Data entered into the CSPro version 7.2 system were exported to the Statistical Package for Social Sciences (SPSS) version 23.0 software for statistical analysis (descriptive and inferential analysis). The descriptive methods included frequency distribution, tables, and graphs. Binary logistic regression was used to identify the predictors of CAM use in the study population based on significant associations identified from sociodemographic variables. All hypotheses were tested at the 5% level of significance. Analysed data are presented as odds ratios (ORs), 95% confidence intervals (95% CIs), and p-values. For multiple logistic regression, only variables with p-values < 0.20 or any clinically significant factor were selected for multiple logistic regression analysis.
Definition of terms
Complementary and alternative medicine (CAM) was defined as any health-related practice that was not prescribed by a medical doctor and not considered conventional medicine.

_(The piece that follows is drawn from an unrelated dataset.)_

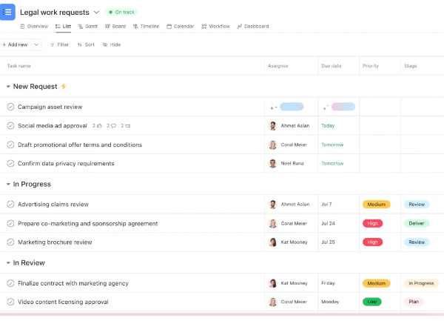
Task: Check off Draft promotional offer terms task
Action: pyautogui.click(x=10, y=145)
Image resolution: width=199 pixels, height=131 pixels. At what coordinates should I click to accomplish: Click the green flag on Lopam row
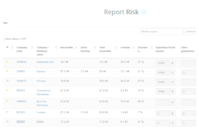point(7,112)
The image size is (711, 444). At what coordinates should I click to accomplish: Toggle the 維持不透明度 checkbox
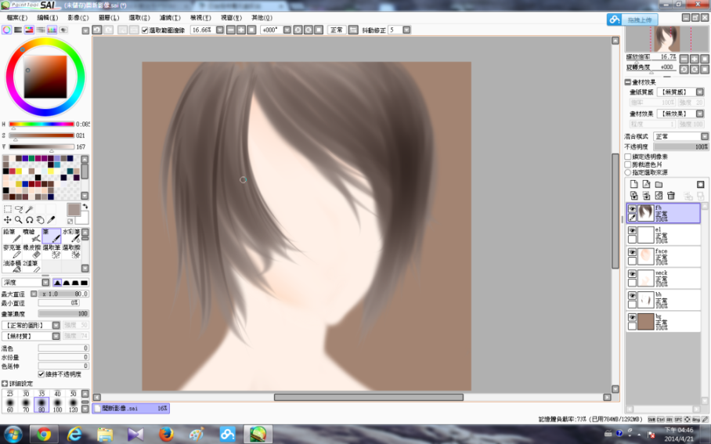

The modalities of CAM therapies are classified into four categories as in Zakaria et al’s study . These are divided into biologically based therapies, manipulative body-based therapies, mind-body interventions, and alternative medical systems. Biologically based therapies included plants and plant extracts (garlic, ginseng, aloe vera, moringa, green tea, ginger, guava leaves,etc.), geophagic naturally occurring minerals (Calabar chalk), dietary supplements (vitamins B and D) and animal-derived products (honey, eggs). Herbs are defined as any plant part that is used as medicine in any form (leaves, stems, roots, herbal teas, fruits except fruit juices). We are considered as manipulative and body-based therapies, the scarification and massage. Meditation, prayer, fasting, anointed water/oil/bracelets/stickers/cross, sacrifices, music therapy, holy water, exorcism, and burning of incense were considered mind and body interventions. We defined music therapy as regular, intentional listening to music for relaxation and general well-being. We considered as folk/indigenous medicine, the magic, divination, and sacrifices to deities done for health purposes. The level of education was divided into 4 categories: none (for those who had never been to school), primary (for those who interrupted their primary schooling), secondary (for those who interrupted their secondary schooling) and tertiary (for those with university studies).